Every morning, Victor Jones prepared for work by walking five miles. Running disorganized the brain, he explained to Kallie, but walking helped the mind focus. He liked to be focused.
“It’s hardly silly,” said Grandpa. “It’s quite clever. Mechanical. Let her keep it.”
“What’s that white material?” Kallie’s father pointed to the circles. “Ivory? Maybe the clown kept his face hidden because he’s an ivory poacher.”
“It’s not ivory,” said Grandpa. “Ivory is as smooth as butter. This is rutted and pockmarked. Could be shell. Possibly bone. Probably plastic. Tough to tell these days.”
Kallie inspected the circles. The shapes, lines, swirls, and curls etched into them seemed random. Her father had taught her about chaos theory. According to it, nothing in life was random. There was an underlying order in even apparently random data—you just had to find the pattern.

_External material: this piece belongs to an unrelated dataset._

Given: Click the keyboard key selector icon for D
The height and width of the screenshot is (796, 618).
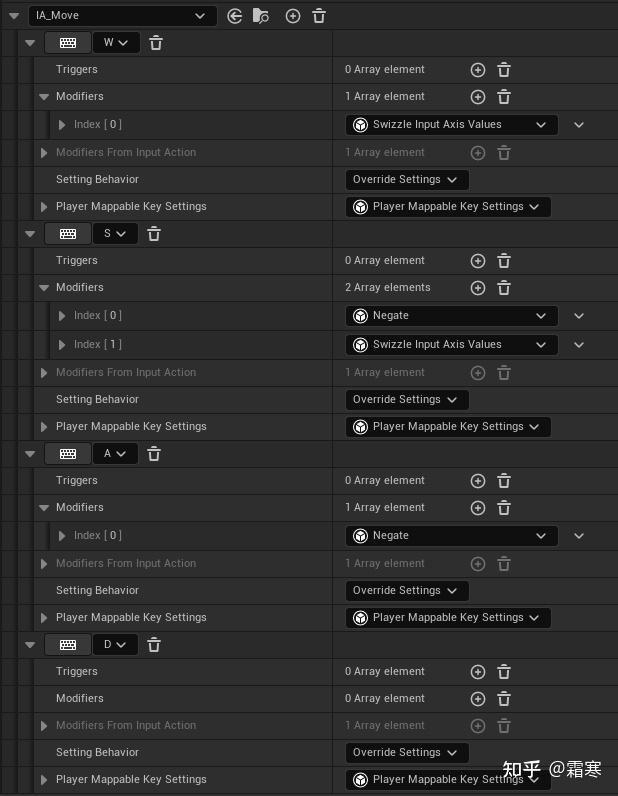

“You know, I once heard a story about a box like this…” began Grandpa Jess.
Kallie frowned. She turned on her heels and marched upstairs. Over her shoulder she heard her father call, “Toss it out, Kallie. It will only cause trouble.”
Kallie’s bedroom was tidy and perfectly organized, with minimal distractions. There was a bed, a nightstand, a dresser, and a desk. Beside the desk was a bookshelf with atlases, almanacs, dictionaries, a set of used encyclopedias, a microscope she got for her tenth birthday, and a single faded photograph in a plain brass frame.

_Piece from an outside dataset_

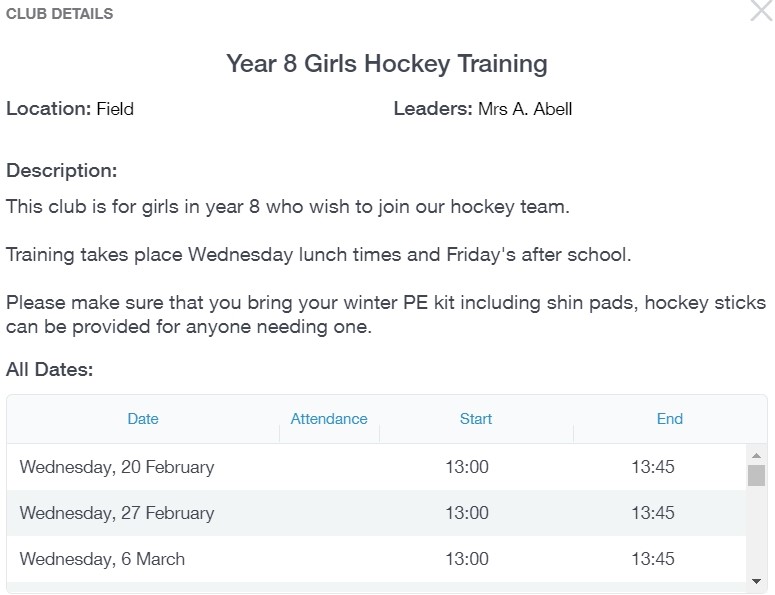Close the Club Details dialog

[761, 12]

On her desk sat her laptop and a neat stack of textbooks. Culture and Customs of Ancient Civilizations, The Joys of Trigonometry, and Everything You Need to Know About Quantum Physics, but Were Afraid to Ask—her light summer reading. On the wall above her desk hung a poster of the periodic table; on the opposite wall, an enormous world map; and over her bed, a giant graphic image of the night sky divided into eighty-eight constellations.

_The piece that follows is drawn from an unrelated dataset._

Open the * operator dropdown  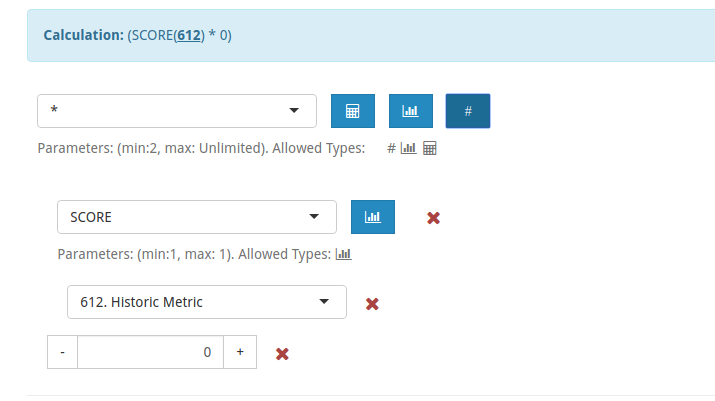pyautogui.click(x=177, y=111)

Kallie sat on the edge of her bed so as not to muss the wrinkle-free covers. If the box was mechanical, that meant it was mathematical. She would solve the puzzle just as she solved really tough equations—with patience, hard work, and determination.
She toiled for over an hour, pressing, pushing, and prying, but by dinnertime, she was ready for a break. She set the box on her desk and headed for the kitchen.
Kallie set the table as usual, folded napkins crisply, placed them strategically beside each plate, and aligned cutlery neatly on top.
“To enjoy good health, to bring true happiness to one’s family, to bring peace to all, one must first discipline and control one’s own mind,” she quoted from Buddha.
That night, the storm started up again. Kallie lay in bed teetering on the brink of sleep. She listened to the soothing clatter of rain against her window.
Perhaps it was just the rain, but somewhere, just beneath the gentle tap, tap, tap, she could swear she heard another sound. A low rattle—as though something were trapped inside the box, and it was struggling to get out.